Render every line of the entries below as a Markdown table with two columns, Row for the line's sequence number and Text for the line itself, skipping any blank lines.

--

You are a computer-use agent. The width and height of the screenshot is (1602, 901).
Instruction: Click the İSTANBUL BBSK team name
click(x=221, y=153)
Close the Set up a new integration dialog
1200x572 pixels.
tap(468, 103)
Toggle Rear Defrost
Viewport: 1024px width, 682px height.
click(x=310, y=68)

--

» **CORRECT RESULT**:
| Row | Text |
|---|---|
| 1 | You are a computer-use agent. The width and height of the screenshot is (1602, 901). |
| 2 | Instruction: Click the İSTANBUL BBSK team name |
| 3 | click(x=221, y=153) |
| 4 | Close the Set up a new integration dialog |
| 5 | 1200x572 pixels. |
| 6 | tap(468, 103) |
| 7 | Toggle Rear Defrost |
| 8 | Viewport: 1024px width, 682px height. |
| 9 | click(x=310, y=68) |